■ Aim
Can you gather every line of the items below that contains the string "resolution"?

┌─ Provided data

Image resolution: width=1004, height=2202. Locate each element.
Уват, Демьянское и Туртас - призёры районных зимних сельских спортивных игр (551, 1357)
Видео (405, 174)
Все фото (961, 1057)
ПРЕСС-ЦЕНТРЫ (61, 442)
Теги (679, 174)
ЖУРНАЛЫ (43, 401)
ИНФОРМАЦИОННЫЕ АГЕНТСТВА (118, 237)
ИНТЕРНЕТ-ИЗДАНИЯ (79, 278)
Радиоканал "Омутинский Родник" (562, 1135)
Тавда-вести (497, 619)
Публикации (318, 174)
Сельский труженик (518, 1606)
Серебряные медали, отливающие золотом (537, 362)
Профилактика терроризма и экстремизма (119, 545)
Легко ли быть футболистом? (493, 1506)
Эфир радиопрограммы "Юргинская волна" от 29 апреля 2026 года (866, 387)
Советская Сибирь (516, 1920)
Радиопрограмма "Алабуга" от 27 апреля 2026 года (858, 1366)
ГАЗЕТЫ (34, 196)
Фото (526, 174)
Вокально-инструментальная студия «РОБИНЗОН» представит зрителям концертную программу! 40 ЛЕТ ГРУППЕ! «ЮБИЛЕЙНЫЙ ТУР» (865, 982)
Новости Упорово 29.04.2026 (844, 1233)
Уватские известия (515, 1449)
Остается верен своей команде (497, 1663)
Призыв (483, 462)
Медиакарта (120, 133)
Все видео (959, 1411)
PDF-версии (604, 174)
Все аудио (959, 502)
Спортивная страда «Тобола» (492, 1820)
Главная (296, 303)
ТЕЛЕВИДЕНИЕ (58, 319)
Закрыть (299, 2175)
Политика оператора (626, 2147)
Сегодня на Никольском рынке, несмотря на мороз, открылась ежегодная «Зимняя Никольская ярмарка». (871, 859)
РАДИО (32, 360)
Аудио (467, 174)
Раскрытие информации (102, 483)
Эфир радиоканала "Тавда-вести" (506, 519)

└─
┌─ Provided data

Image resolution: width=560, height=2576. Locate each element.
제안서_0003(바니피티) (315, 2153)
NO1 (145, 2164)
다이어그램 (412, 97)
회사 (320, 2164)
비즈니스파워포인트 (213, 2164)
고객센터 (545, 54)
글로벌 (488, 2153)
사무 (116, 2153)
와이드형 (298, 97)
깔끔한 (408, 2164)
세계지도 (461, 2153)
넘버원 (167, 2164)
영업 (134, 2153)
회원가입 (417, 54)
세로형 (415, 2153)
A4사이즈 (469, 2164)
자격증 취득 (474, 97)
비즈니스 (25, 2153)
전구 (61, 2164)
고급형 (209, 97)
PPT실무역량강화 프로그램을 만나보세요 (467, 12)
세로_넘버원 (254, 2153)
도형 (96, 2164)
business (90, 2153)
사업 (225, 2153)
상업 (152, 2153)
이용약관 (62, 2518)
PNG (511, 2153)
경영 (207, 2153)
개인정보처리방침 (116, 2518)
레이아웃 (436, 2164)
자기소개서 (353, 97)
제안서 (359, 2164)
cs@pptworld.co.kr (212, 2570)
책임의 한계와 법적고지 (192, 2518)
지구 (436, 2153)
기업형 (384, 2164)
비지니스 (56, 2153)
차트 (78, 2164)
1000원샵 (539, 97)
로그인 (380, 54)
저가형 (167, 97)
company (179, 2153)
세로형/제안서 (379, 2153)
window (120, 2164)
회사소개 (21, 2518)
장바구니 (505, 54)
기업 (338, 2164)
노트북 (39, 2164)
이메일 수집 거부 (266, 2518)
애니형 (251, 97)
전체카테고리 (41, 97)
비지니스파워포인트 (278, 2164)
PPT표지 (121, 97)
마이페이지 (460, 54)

└─
┌─ Provided data

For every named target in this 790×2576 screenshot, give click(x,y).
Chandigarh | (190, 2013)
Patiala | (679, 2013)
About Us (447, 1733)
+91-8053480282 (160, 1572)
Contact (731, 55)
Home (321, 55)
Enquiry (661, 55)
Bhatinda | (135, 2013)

└─

■ Response
Image resolution: width=1004, height=2202. Locate each element.
Image resolution: width=560, height=2576. Locate each element.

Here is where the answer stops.